# Assignment
For each line of the data that includes the word "screenshot", copy the line.

═══ Records to process ═══

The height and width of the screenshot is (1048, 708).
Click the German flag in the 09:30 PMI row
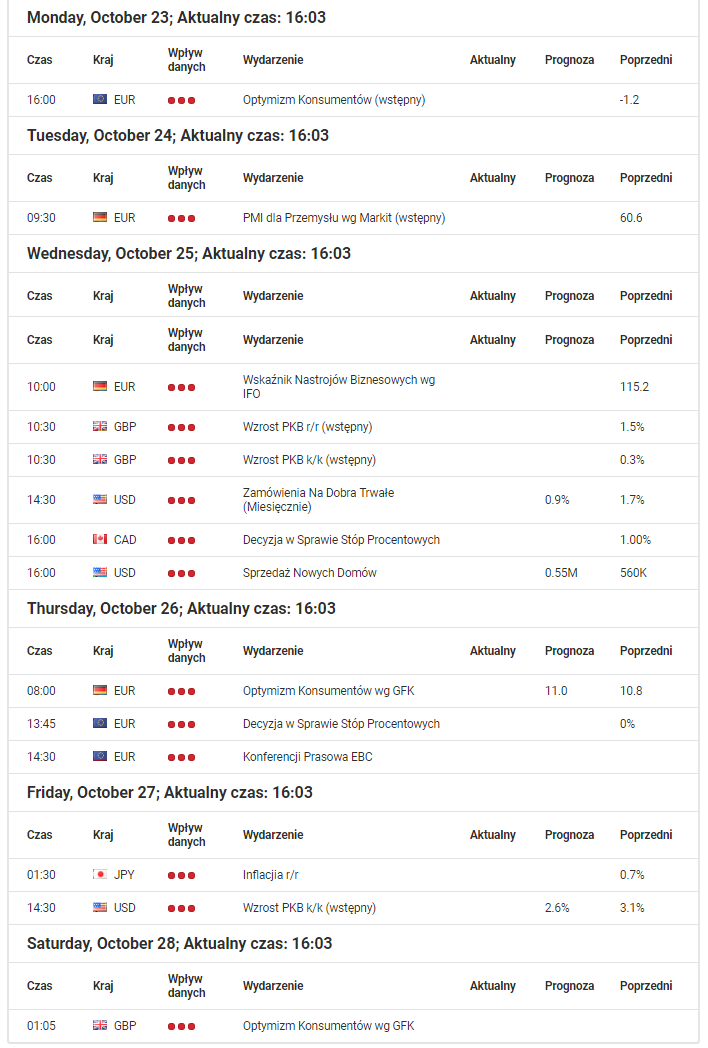100,217
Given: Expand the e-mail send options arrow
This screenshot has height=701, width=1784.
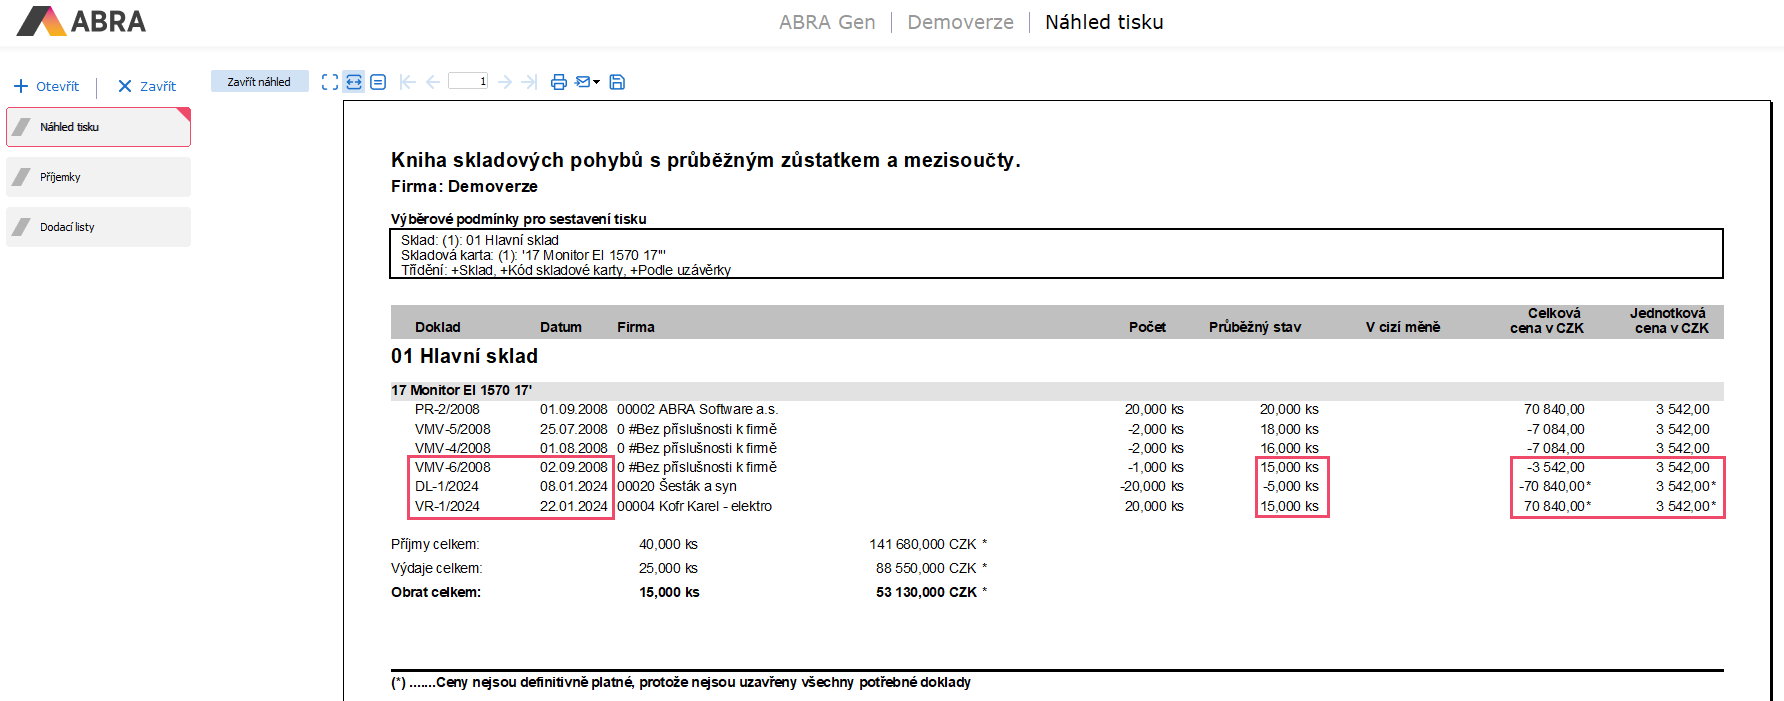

═══

# Your solution
The height and width of the screenshot is (1048, 708).
This screenshot has height=701, width=1784.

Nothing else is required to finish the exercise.